Le procureur général reçoit les dénonciations et les plaintes et est chargé de la recherche et de la poursuite des infractions (article 34 du code de procédure pénale).

3.3

Dans la pratique le Procureur général dispose de pouvoirs d’enquête pour rechercher les infractions ou leurs auteurs et faire cesser le trouble.

Il peut mettre en œuvre des mesures de protection en urgence : ordonnance de protection pour les victimes (article 37-1 du code pénal), placement en urgence d’un mineur en danger ; qui doivent ensuite être entérinées par un juge.
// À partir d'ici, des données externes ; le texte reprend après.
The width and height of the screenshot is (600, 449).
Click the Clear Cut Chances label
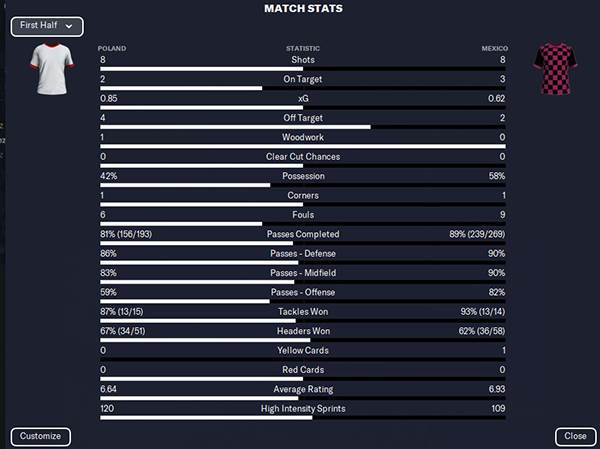click(x=303, y=156)
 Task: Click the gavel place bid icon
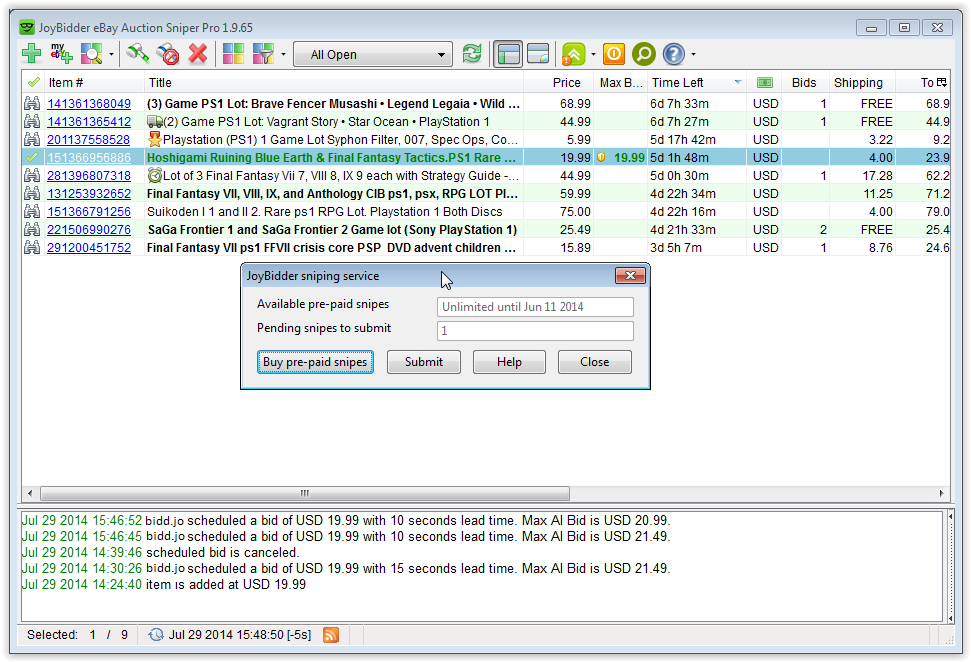[138, 54]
Il peut saisir les juges pour la protection : des mineurs, requête en assistance éducative, des majeurs incapables, requête en mise sous protection judiciaire.

Le Procureur demeure constamment en lien étroit avec les services sociaux, de protection sociale, de l’éducation nationale.

3.4

Oui

Les victimes peuvent déposer plainte directement auprès du Parquet général.

Les personnes vulnérables peuvent demander leur mise sous protection judiciaire.

3.5

Oui.

Le parquet enquête sur tout fait porté à sa connaissance, même sans plainte.

Le parquet peut prendre d’office toutes les mesures de protection développées supra.

3.6

Les procureurs sont en lien permanents et étroits avec les services étatiques (services sociaux, éducation nationale) le centre hospitalier et l’association d’aide aux victime d’infractions pénales.

3.7

Les procureurs bénéficient d’une formation continue tout au long de leur carrière à raison, généralement, d’une formation par an. Le panel de formation proposé comprend la protection des victimes, des témoins et des personnes vulnérables.

L’article 46 de la loi n° 1.382 du 20 juillet 2011 impose qu’une formation régulière soit dispensée aux professionnels appelés à être en contact avec des victimes de violences. Cela concerne notamment les magistrats, les professionnels de santé, les agents et officiers de police judiciaire.

Depuis 2011, deux formations de ce type ont été organisées.

La mise en œuvre de cette formation est gérée par la Direction de la formation du gouvernement.